The VAT tribunal agreed with Customs, so the appellant appealed to the High Court, which allowed the appeal. Customs therefore appealed.

Lord Justices Chadwick and Arden said that in order to determine what constituted consideration, it had to be decided what was obtained for the supply made. The judge was correct to conclude that the purchase discount plus voucher formed part of the consideration for the supply of the vehicle, and then to ask what monetary value should be attached to the voucher. This value was not the amount attributed by the parties to the voucher, but the consideration obtained by the supplier of the voucher for it. In this case, the consideration was the agreement of the customer to the sale. However, that agreement had not been shown to have any value, so the judge was correct to treat the value of the consideration obtained by the supplier for the supply of the voucher as nil.
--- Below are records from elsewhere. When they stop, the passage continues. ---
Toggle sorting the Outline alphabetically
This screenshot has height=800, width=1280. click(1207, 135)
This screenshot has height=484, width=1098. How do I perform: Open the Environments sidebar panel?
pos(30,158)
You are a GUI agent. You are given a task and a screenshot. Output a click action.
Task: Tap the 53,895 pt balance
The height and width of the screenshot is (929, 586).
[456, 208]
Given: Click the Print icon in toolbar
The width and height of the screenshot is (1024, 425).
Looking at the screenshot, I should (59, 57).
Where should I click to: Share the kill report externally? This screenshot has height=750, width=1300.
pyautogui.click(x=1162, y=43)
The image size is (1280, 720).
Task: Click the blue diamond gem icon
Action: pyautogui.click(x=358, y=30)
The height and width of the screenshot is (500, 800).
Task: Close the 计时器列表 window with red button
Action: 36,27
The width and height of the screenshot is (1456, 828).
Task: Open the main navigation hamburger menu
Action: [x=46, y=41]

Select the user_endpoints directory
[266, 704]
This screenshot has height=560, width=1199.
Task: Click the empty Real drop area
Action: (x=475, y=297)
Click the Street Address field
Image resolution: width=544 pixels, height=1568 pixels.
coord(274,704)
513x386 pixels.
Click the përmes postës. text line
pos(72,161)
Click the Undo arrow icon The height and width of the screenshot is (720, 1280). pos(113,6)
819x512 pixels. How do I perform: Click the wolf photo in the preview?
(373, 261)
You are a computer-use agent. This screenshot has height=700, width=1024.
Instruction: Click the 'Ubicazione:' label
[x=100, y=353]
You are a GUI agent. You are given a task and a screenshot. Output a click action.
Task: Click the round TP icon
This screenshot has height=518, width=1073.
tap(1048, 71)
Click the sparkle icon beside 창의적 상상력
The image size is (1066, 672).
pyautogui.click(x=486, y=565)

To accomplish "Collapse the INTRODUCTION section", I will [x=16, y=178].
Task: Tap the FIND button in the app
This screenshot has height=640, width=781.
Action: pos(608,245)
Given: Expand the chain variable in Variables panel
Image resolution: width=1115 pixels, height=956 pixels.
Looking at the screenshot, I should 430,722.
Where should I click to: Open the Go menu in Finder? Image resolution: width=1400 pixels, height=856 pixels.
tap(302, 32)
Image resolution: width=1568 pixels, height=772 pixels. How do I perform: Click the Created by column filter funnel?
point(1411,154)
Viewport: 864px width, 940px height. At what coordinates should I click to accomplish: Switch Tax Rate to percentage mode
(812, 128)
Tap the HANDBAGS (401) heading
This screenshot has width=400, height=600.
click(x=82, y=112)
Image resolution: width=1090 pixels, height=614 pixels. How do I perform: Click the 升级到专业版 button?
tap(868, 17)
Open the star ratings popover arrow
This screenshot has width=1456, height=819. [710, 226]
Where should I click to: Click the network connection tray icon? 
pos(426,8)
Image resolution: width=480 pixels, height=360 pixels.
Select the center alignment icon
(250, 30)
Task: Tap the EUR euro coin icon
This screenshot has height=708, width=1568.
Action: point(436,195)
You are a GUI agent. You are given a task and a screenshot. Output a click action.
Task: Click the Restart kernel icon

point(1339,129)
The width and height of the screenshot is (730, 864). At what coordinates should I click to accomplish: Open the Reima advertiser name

Lord Justice Ward disagreed, saying that the supply of MOT vouchers should be deemed as part of the principal supply and subject to VAT. The appeal was allowed to that extent.

Thus the High Court decision was partly reversed, and the appeal partly allowed.

(Hartwell plc v Commissioners of Customs and Excise, Court of Appeal, 12 February 2003.)

 

Direct link exists

The Southern Primary Housing Association developed property for housing associations. In June 2000, it purchased the freehold interest in a property in Brighton from another company for £435,000 plus £76,125 VAT. VAT was charged because the vendor company had opted to tax. On the same day, the taxpayer company sold the property to a housing trust for £481,000, with no VAT chargeable since the taxpayer company had not opted to tax the property. It was therefore an exempt supply of land within Group 1 of item 1 to Schedule 9 to the VAT Act 1994.

The taxpayer also entered into a design and build contract with the housing trust for £1.87 million. The construction works were zero rated.

Customs claimed that the taxpayer could not recover any of its input tax, so the taxpayer appealed. The issue before the tribunal was whether a direct link existed between the input of the acquisition of the land and the building contract, according to the objective nature of the transaction, and whether the acquisition was a cost component of the building contract. The tribunal decided in favour of the taxpayer company, so Customs appealed.

In the High Court, Sir Donald Rattee said that the existence of the direct link depended on the facts of the case. The tribunal had applied the direct link test established in a previous case, and was entitled to make the decision it did.

Customs' appeal was dismissed.

(Commissioners of Customs and Excise v Southern Primary Housing Association, Chancery Division, 13 February 2003.)